TROLLEY CARS END TWO LIVES.

A BOY AND A GIRL IN NEWARK RUN OVER BECAUSE THE FENDERS WERE DEFECTIVE -- ANOTHER GIRL INJURED.

Newark, N. J., May 10. -- Two children were instantly killed to-day by the trolley cars, and another was seriously injured. The names of the dead are:
AGNES BUCHANAN, twelve years old, of 310 North Third Street, Harrison.
JOSEPH BASTINO, seven years old, of 65 Adams Street.
The injured child is MAGGIE GALLAGHER, twelve years old, of 401 John Street, Kearney.
AGNES BUCHANAN, daughter of ANDREW BUCHANAN, was out walking at 11 o'clock this morning on Central Avenue. When she reached the corner of Hoyt Street, she started to run across the street. Just as she reached the middle of the street she became bewildered at seeing a car bearing down upon her.
Before she could leave the track, the trolley car struck her. It is said that as the child reached the track, she tripped and fell to the ground.
The car was in charge of Motorman AMZI ALLEN of 380 Warren Street. The car was going down grade, and when ALLEN saw the child he was unable to bring the car to a stop in time to save her life. He tried to lower the fender when he saw the child, but it would not work.
JOSEPH BASTINO was struck by Car No. 23 of the Newark and Orange line at 3:30 o'clock, on Ferry Street, near Adams. The boy's head was almost severed from the body. The child was the son of TOMASO BASTINO of 65 Adams Street. The fender attached to the trolley was also defective, as in the case of AGNES BUCHANAN. It passed clear over the body of the boy.
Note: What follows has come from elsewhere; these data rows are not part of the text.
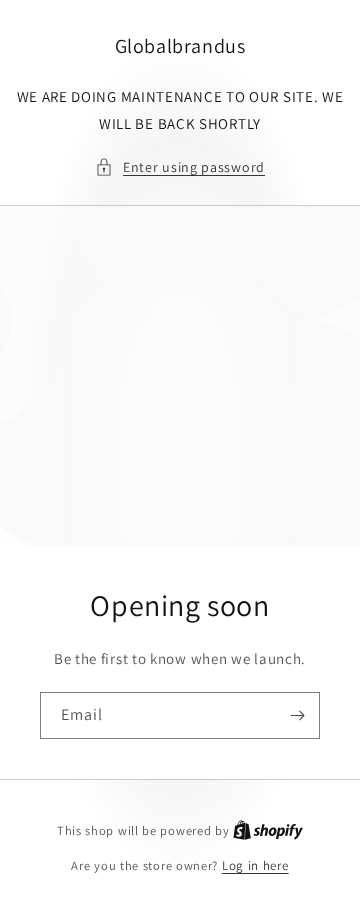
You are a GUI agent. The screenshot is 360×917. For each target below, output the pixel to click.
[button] (180, 167)
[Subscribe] (297, 715)
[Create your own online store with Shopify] (268, 830)
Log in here (255, 865)
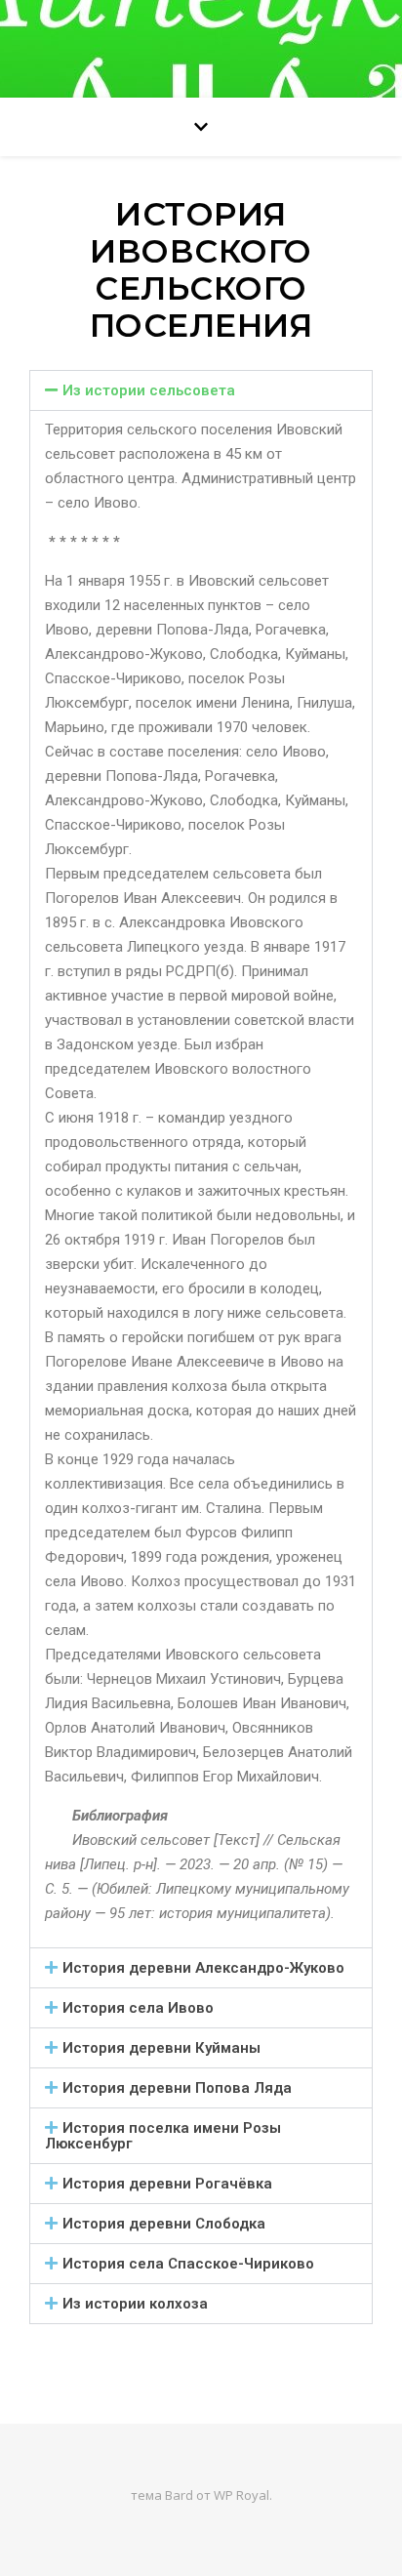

DANIEL LYONS measured the fender and found that it was nineteen inches above the ground. The conductor and motorman were arrested and held, pending the County Physician's investigation.
MAGGIE GALLAGHER, while returning to her home at 401 John Street, after viewing a circus parade, was struck by the fender of a Jersey City trolley car on Market Street, and knocked down. She was badly cut about the head. The child's wounds were dressed by a physician and she was taken home.